TASK DESCRIPTION: Where the line containing "Task: Expand the 土方 folder in tree" appears in the entries below, begin there and output every line through the last, exactly, minus the pictures.

Data records:
______
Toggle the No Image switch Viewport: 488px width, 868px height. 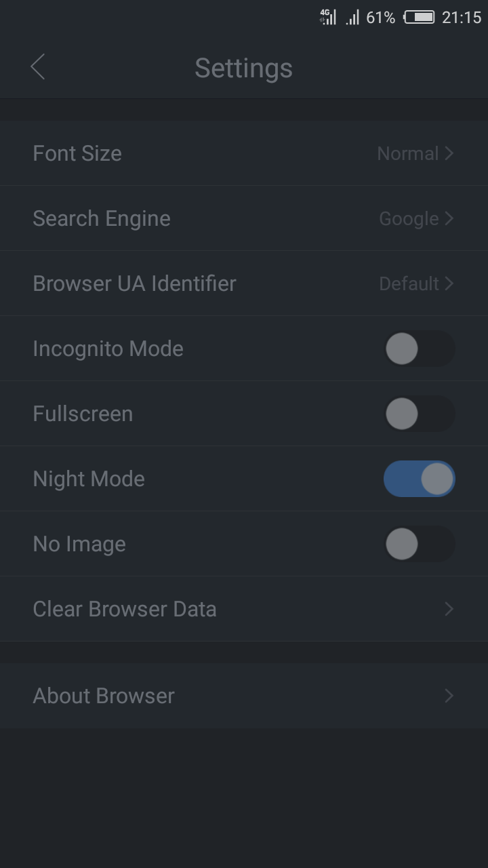point(419,544)
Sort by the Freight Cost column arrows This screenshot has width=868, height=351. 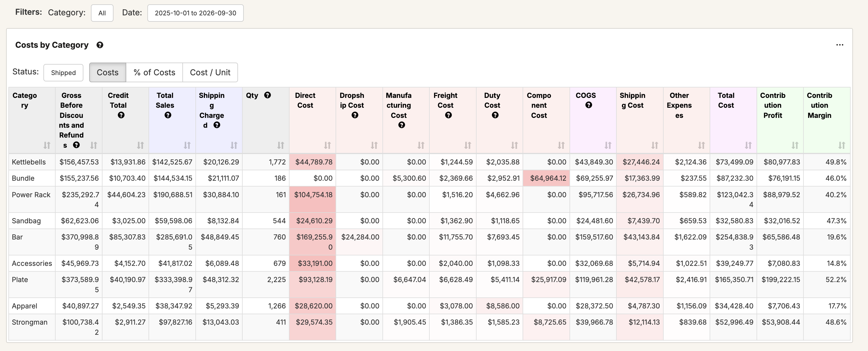point(467,145)
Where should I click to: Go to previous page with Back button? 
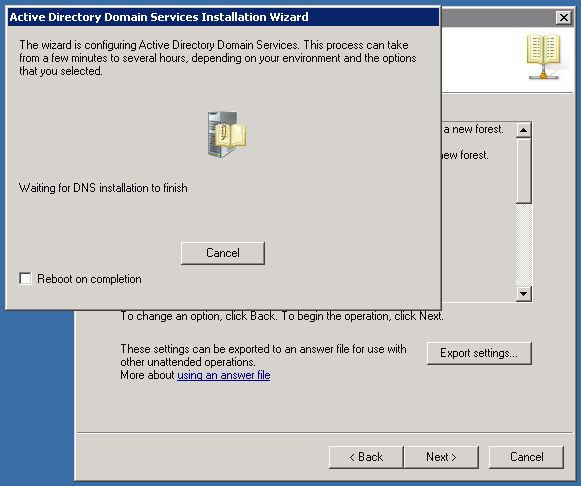[366, 457]
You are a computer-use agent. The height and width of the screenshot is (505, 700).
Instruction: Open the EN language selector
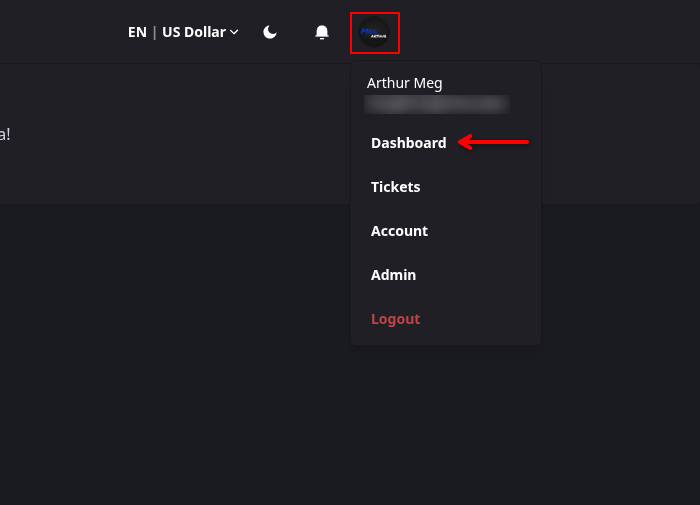pyautogui.click(x=137, y=32)
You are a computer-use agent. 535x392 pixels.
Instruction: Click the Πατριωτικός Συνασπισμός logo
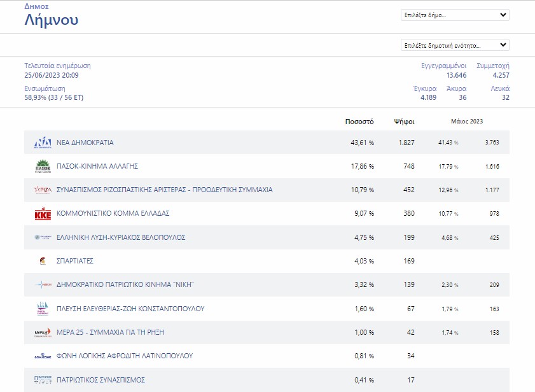pos(43,380)
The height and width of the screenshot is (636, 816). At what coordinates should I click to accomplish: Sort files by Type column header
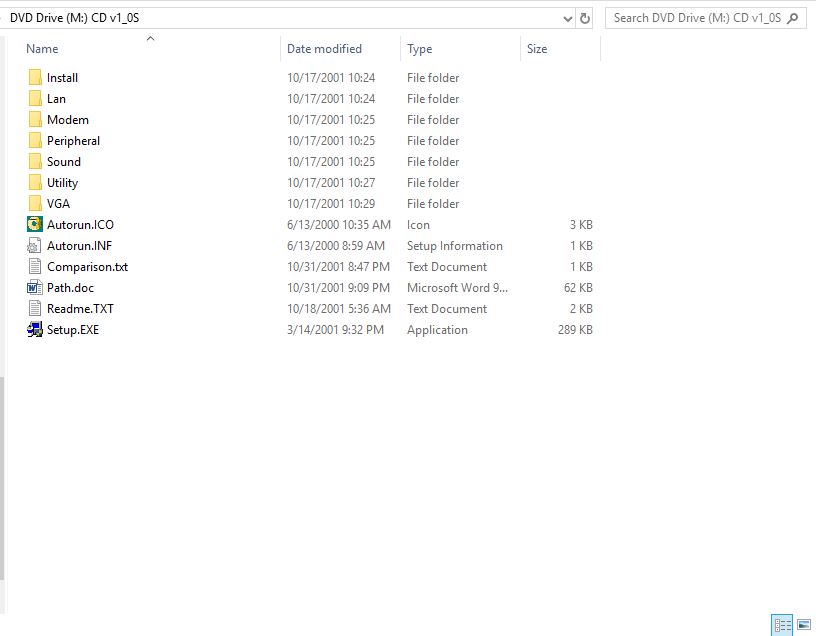[420, 49]
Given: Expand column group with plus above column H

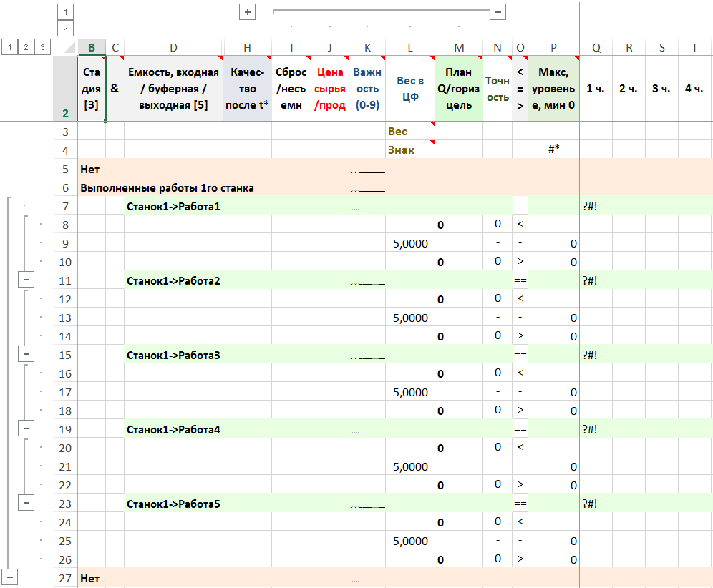Looking at the screenshot, I should click(247, 12).
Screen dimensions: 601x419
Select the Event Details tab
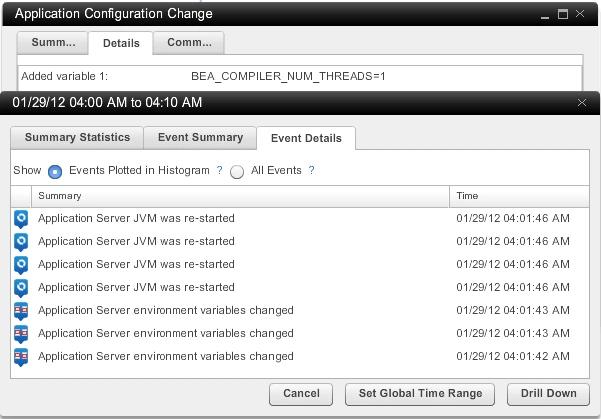tap(306, 138)
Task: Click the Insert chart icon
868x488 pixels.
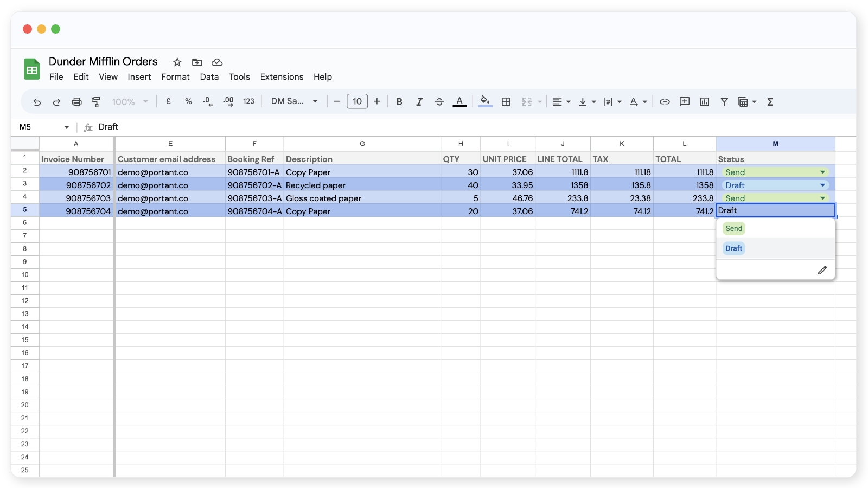Action: point(704,102)
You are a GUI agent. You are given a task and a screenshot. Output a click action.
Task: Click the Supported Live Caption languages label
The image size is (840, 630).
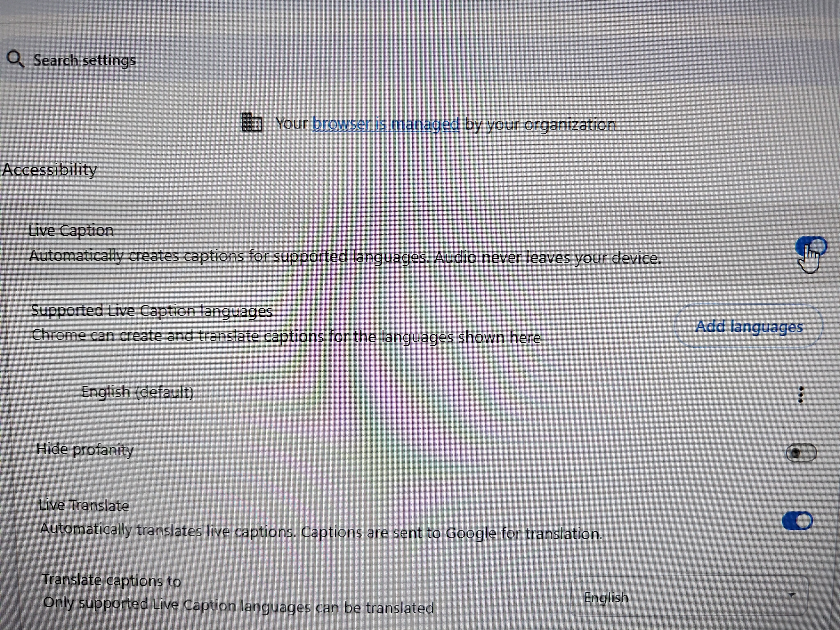[152, 311]
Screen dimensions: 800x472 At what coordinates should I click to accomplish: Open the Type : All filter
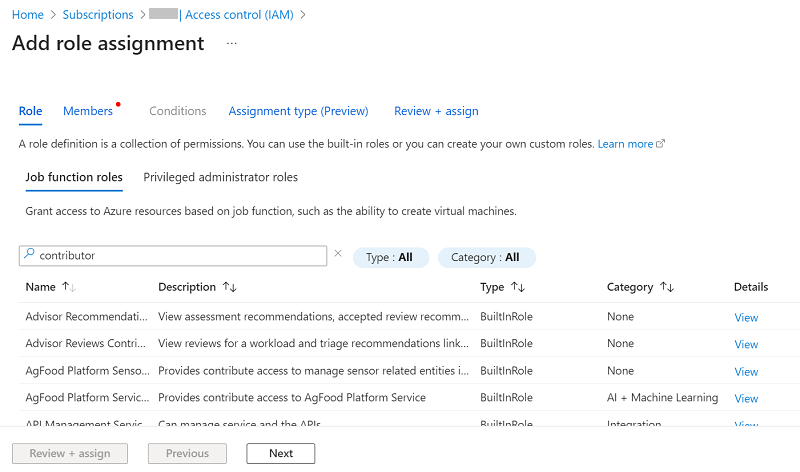[390, 257]
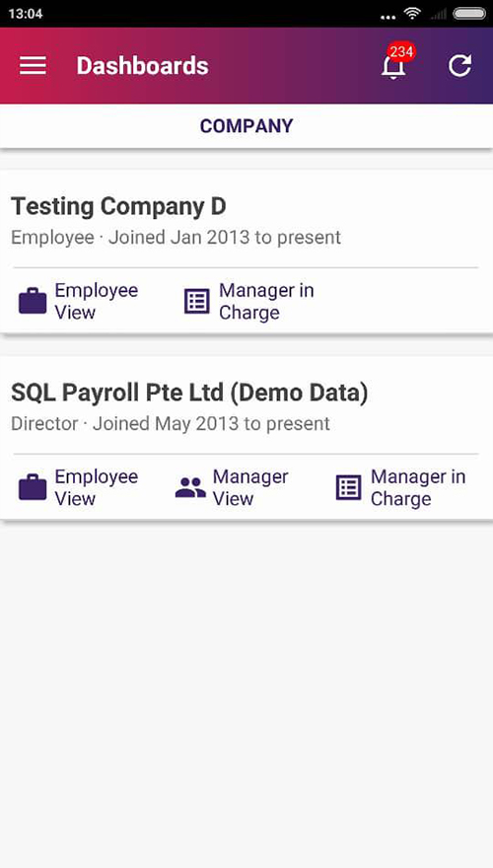Tap list icon beside Manager in Charge, Testing Company D
The width and height of the screenshot is (493, 868).
(196, 301)
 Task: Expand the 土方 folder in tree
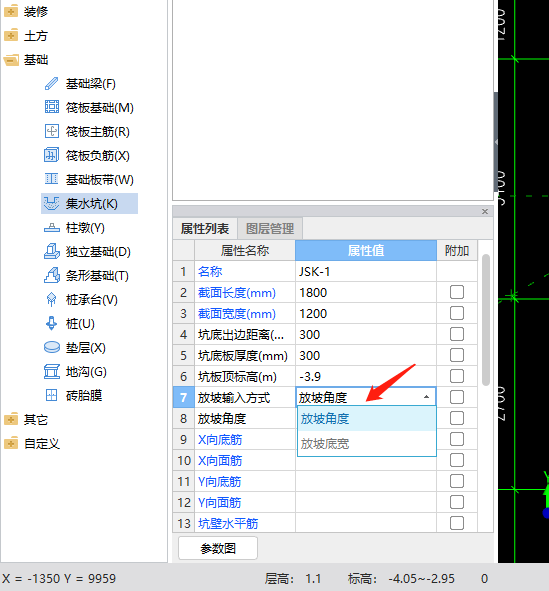[x=11, y=36]
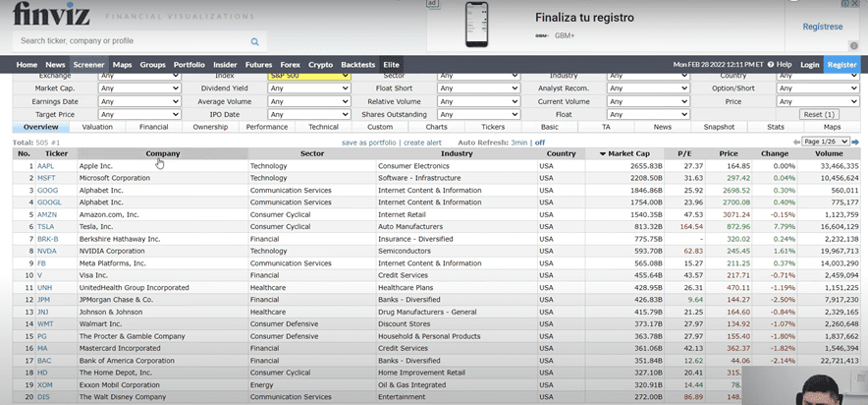Click the Register button
The width and height of the screenshot is (868, 405).
point(841,65)
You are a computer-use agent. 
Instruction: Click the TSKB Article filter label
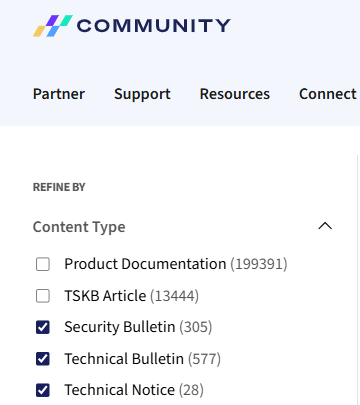click(x=105, y=296)
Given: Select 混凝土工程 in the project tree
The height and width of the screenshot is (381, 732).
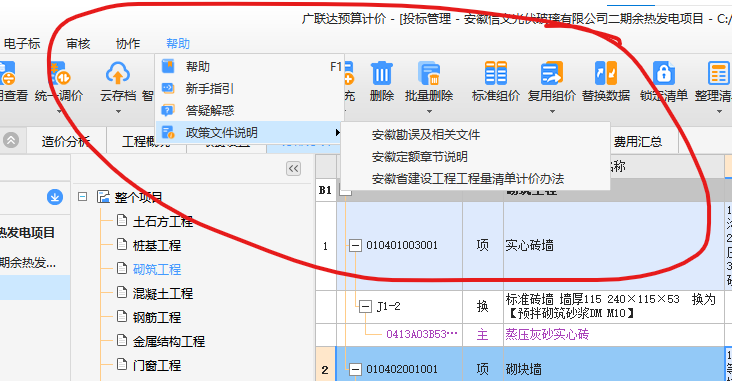Looking at the screenshot, I should tap(162, 294).
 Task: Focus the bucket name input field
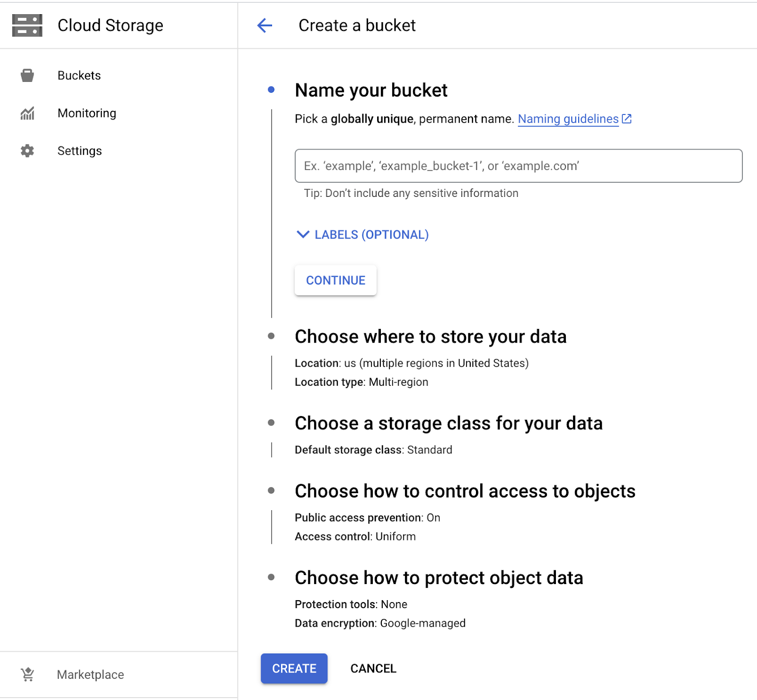[518, 166]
______
TASK ANSWER:
 Task: Expand the 土方 folder in tree
[x=11, y=36]
Click the Register button
The width and height of the screenshot is (868, 405).
point(841,65)
You are a computer-use agent. 
Instruction: Click the TSKB Article filter label
click(x=105, y=296)
Given: Select 混凝土工程 in the project tree
The height and width of the screenshot is (381, 732).
Looking at the screenshot, I should tap(162, 294).
 Task: Focus the bucket name input field
[518, 166]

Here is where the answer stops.